The IDA Domain API organizes functionality into logical namespaces:

Namespace Purpose
db.bytes Binary data operations (find, read, check initialization)
db.functions Function enumeration, properties, flowcharts, comments
db.segments Segment enumeration and lookup
db.heads Head (item) navigation
db.instructions Instruction decoding, mnemonic, disassembly
db.xrefs Cross-reference navigation
db.names Name/symbol operations
db.comments Comment retrieval
db.entries Entry point enumeration

Root-level properties and methods:

  • db.md5, db.sha256 - File hashes
  • db.base_address - Image base
  • db.format - File format
  • db.architecture - Processor name
  • db.bitness - 16, 32, or 64
  • db.is_valid_ea(ea) - Address validation

Aside: Dependency Injection

A fundamental change is that all functions now receive a db: Database parameter as their first argument.
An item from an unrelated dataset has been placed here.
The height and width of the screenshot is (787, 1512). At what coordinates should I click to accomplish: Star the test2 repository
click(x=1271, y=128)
Rather than relying on global accessors, we access entities through a Database reference. This may allow us to work on multiple databases in parallel, sometime in the future.
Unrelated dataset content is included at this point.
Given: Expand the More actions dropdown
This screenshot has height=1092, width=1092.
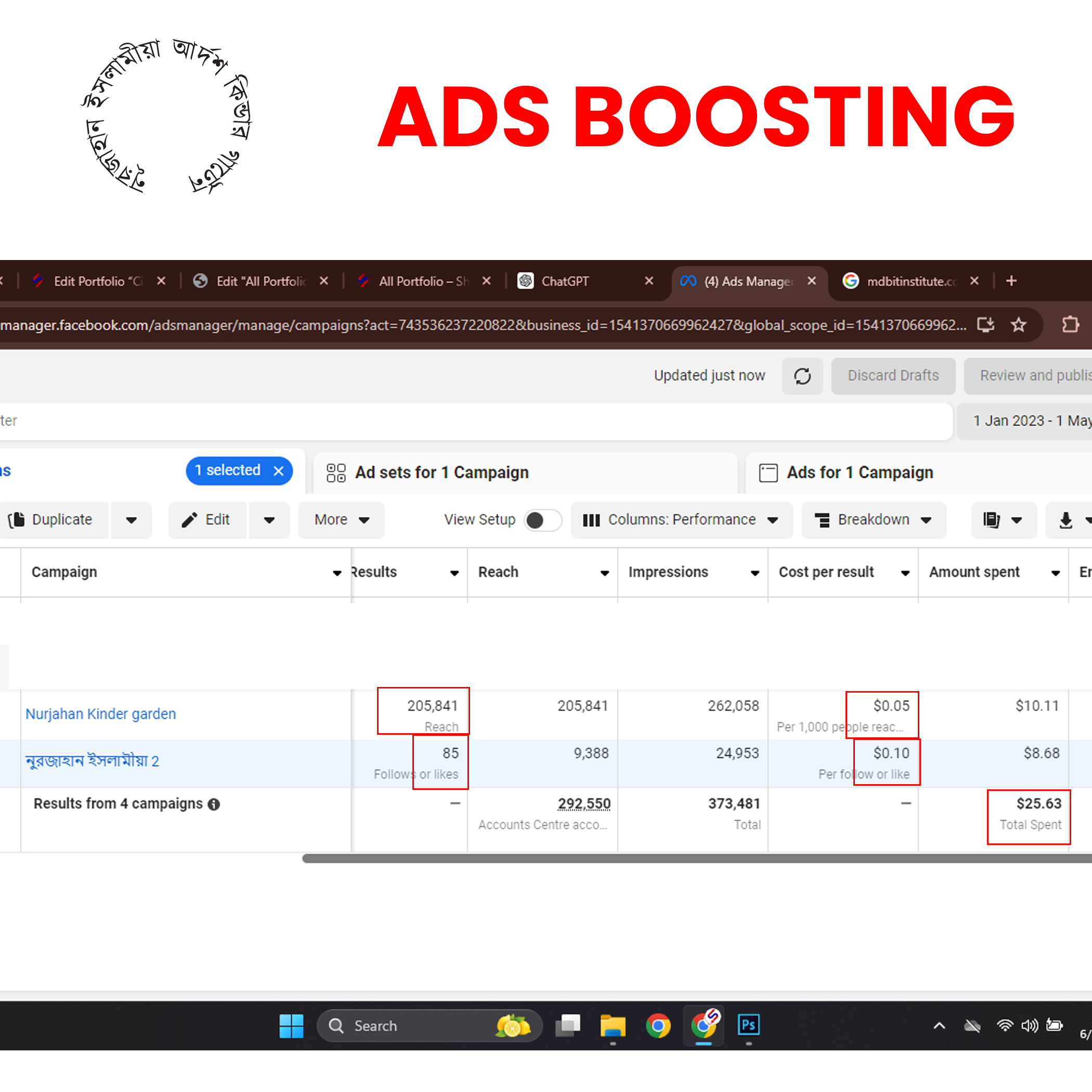Looking at the screenshot, I should (342, 520).
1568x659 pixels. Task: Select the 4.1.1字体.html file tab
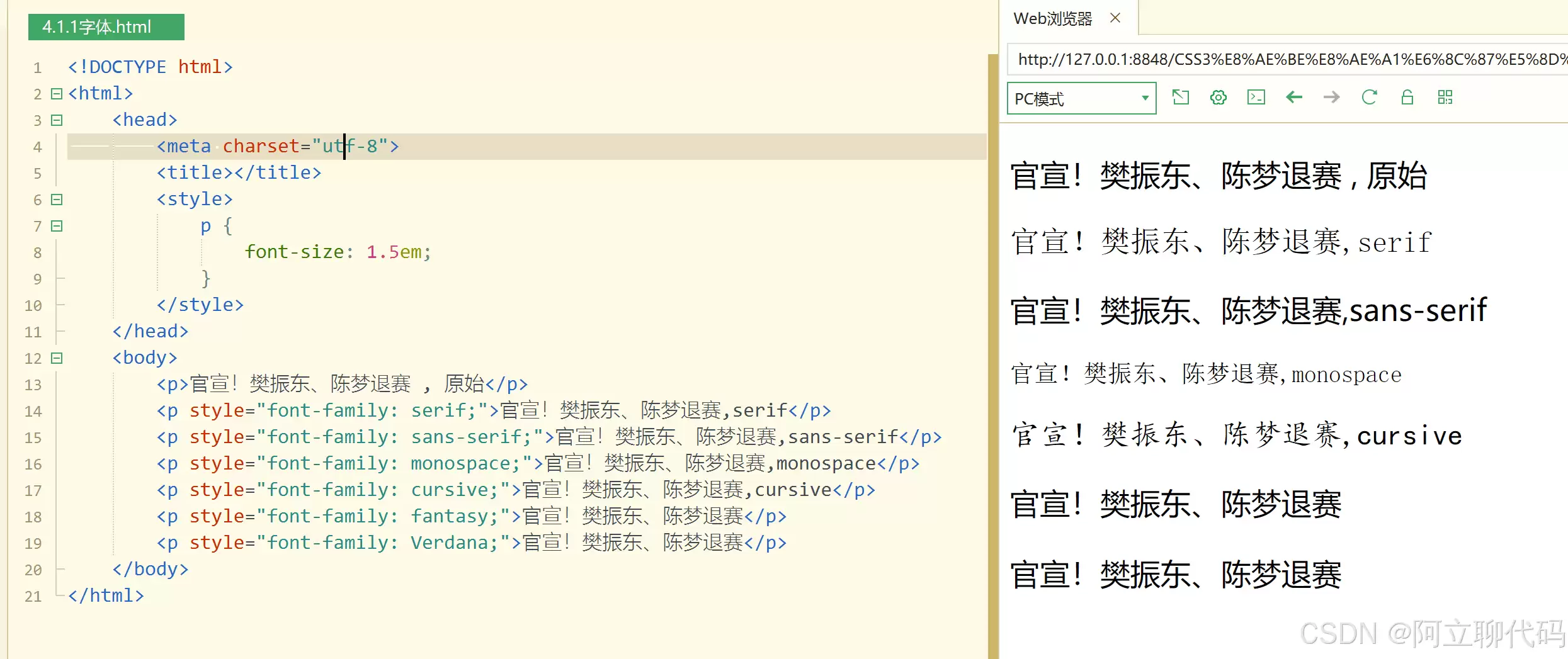point(105,27)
Before (implicit global state):

def get_functions():
    for ea in idautils.Functions():
        f = idaapi.get_func(ea)
        yield f

After (explicit dependency injection):

def get_functions(db: Database):
    for f in db.functions.get_all():
        yield f


High-Level API Mapping Table

Database Properties

Old API New API
ida_nalt.retrieve_input_file_md5() db.md5
ida_nalt.retrieve_input_file_sha256() db.sha256
idaapi.get_imagebase() db.base_address
ida_loader.get_file_type_name() db.format
idaapi.get_inf_structure().procname (IDA<9) / idc.get_processor_name() (IDA9+) db.architecture
idaapi.get_inf_structure().is_64bit() (IDA<9) / idaapi.inf_is_64bit() (IDA9+) db.bitness == 64
idaapi.get_inf_structure().is_32bit() (IDA<9) / idaapi.inf_is_32bit_exactly() (IDA9+) db.bitness == 32

Function Operations (db.functions)

Old API New API
idautils.Functions() db.functions.get_all()
idautils.Functions(start, end) db.functions.get_between(start, end)
idaapi.get_func(ea) db.functions.get_at(ea)
idaapi.get_func_name(ea) db.functions.get_name(f)
f.flags & idaapi.FUNC_THUNK db.functions.get_flags(f) & FunctionFlags.THUNK
f.flags & idaapi.FUNC_LIB db.functions.get_flags(f) & FunctionFlags.LIB
ida_funcs.get_func_cmt(f, False) db.functions.get_comment(f, False)
idaapi.FlowChart(f, flags=...) db.functions.get_flowchart(f, flags=...)

Byte Operations (db.bytes)

Old API New API
idc.get_bytes(ea, count) db.bytes.get_bytes_at(ea, count)
idaapi.get_bytes(ea, sz) db.bytes.get_bytes_at(ea, sz)
idc.is_loaded(ea) db.bytes.is_value_initialized_at(ea)
ida_bytes.bin_search() + patterns db.bytes.find_binary_sequence(seq, start, end)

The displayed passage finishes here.